The way to get things to line up in a tabular format, like in your plain text file, in FusionPro is to either use tabs (<t> tags) or a table. In this case, the plain text file probably needs to be parsed to re-generate it as a table.

Link to comment
Share on other sites

Thank you for your quick response!

 

I do have the "Treat returned strings as tagged text" box checked. I'll attach a capture of the output with it un-checked.

 

There is absolutely no way to convert the input files into tables, or any other automated formatting (as you'll see if you look at the text file). Remember that there are tens-of-thousands of these files, each unique!

 

I have a very convoluted work around, but I'm looking for an elegant solution.

 

Is there any way to fine-tune the TaggedTextFromRaw functionality so that it doesn't entity-ize the tags themselves?

 

Dennis

ScreenShot2015-04-23at1_40_35PM.png.b40a27f0dae2f77b37cba169947abaa2.png

Link to comment
Share on other sites

You can somewhat fake this since you're going to be using a mono-spaced font by converting all of the random entities that come over when you import the file into FP to non-breaking spaces (   ). I also converted all of the regular spaces to non-breaking spaces to make them line up. Here's an example ("Treat returned strings as tagged text" in the Rule Editor must be checked):

var page = CreateResource('./Sample\ Page\ without\ font\ command\ lines.txt')
return page.content.replace(/&[^;]*;|\s/g,' ');

 

Attached PDF of output.

text-import-example.pdf

Link to comment
Share on other sites

I do have the "Treat returned strings as tagged text" box checked. I'll attach a capture of the output with it un-checked.

Okay, well, if the file is a Plain Text File Resource, then the contents are automatically turned into tagged markup. That's really the only difference from a Tagged File Resource. So you're doubly-escaping the contents with entities by calling TaggedFromRaw. At any rate, simply using tagged markup is not going to do what you want.

Is there any way to fine-tune the TaggedTextFromRaw functionality so that it doesn't entity-ize the tags themselves?

No, the "tags themselves" are the result of that "entity-izing" having already been done to the Plain Text File Resource.

There is absolutely no way to convert the input files into tables, or any other automated formatting (as you'll see if you look at the text file).

Well, I don't agree that "There is absolutely no way." There actually is a way to convert those files to table markup, but it's something that has to be coded into a rule. Although Step's solution is a lot simpler than what I was thinking of.

Remember that there are tens-of-thousands of these files, each unique!
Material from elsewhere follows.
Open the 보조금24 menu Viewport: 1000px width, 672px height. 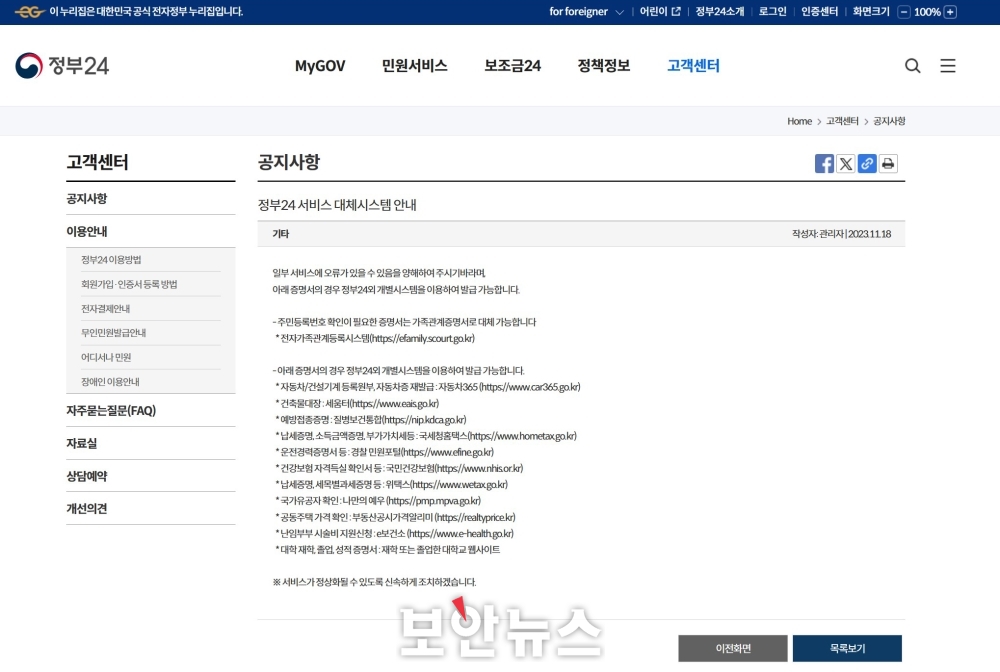point(512,66)
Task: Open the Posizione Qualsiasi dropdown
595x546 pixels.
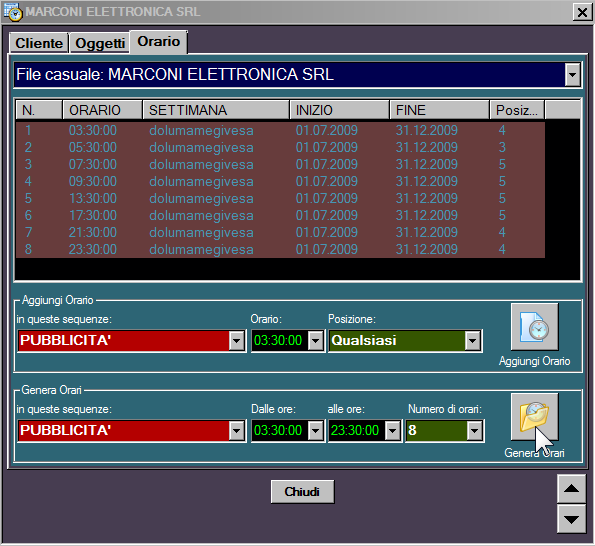Action: coord(472,341)
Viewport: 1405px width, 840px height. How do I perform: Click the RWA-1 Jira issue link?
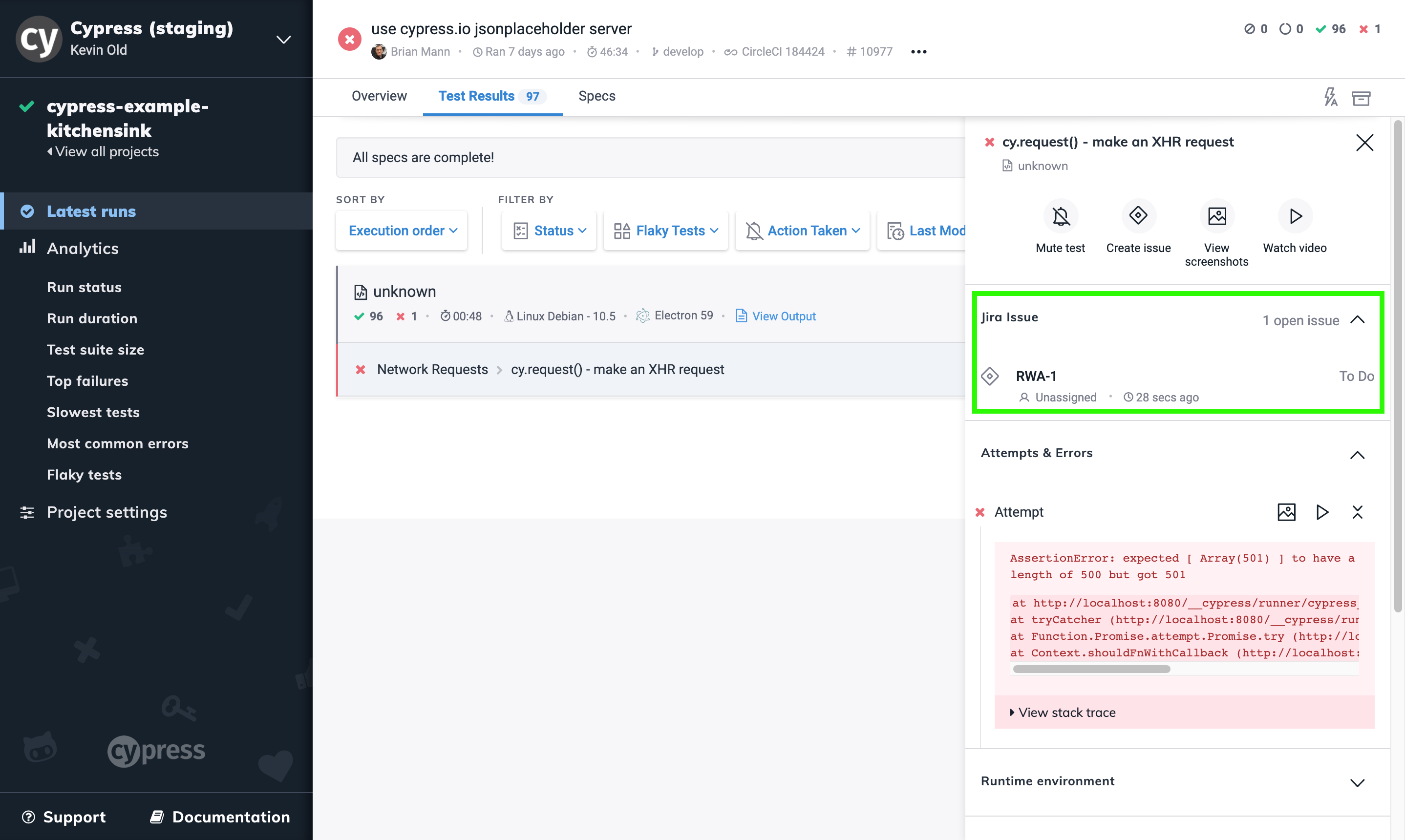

Okay, but if you come up with a rule to convert them, then it doesn't really matter how many there are. This is why we have computers, to write programs to automate repetitive tasks.

I have a very convoluted work around, but I'm looking for an elegant solution.
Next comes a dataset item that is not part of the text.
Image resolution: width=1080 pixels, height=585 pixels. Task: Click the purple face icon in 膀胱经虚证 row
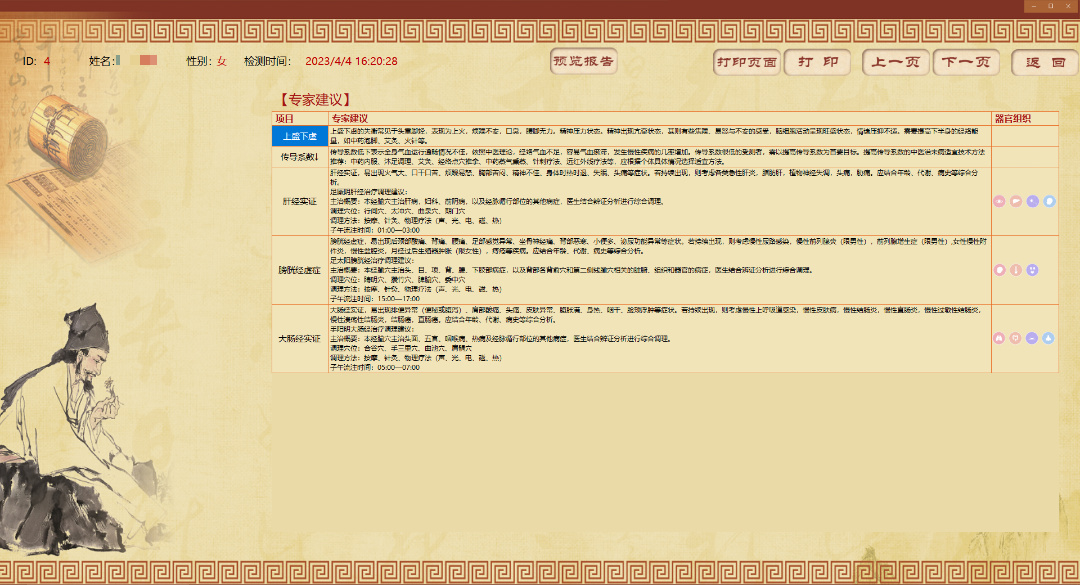pyautogui.click(x=1032, y=270)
Step's solution is pretty elegant, although I have one quibble with it: Converting "all of the random entities that come over" can sweep up other non-space characters which may have been converted to entities, such as ampersands, quotes, and angle brackets. To guard against that, I would change the last line to this:

return page.content.replace(/(\d+|\s/g,' ');

But this is pretty clever by Step.

Link to comment
Share on other sites

Okay, well, if the file is a Plain Text File Resource, then the contents are automatically turned into tagged markup.

Ahh, I did not know that. I couldn't understand why the (what looked to me like) tabs were being converted to entities so I was just trying to get rid of all of them; but that makes much more sense now.

 

Step's solution is pretty elegant, although I have one quibble with it: Converting "all of the random entities that come over" can sweep up other non-space characters which may have been converted to entities, such as ampersands, quotes, and angle brackets. To guard against that, I would change the last line to this:

return page.content.replace(/(\d+|\s/g,' ');

But this is pretty clever by Step.

Thanks, Dan. And after learning how Plain Text File Resources are handled that solution seems much safer.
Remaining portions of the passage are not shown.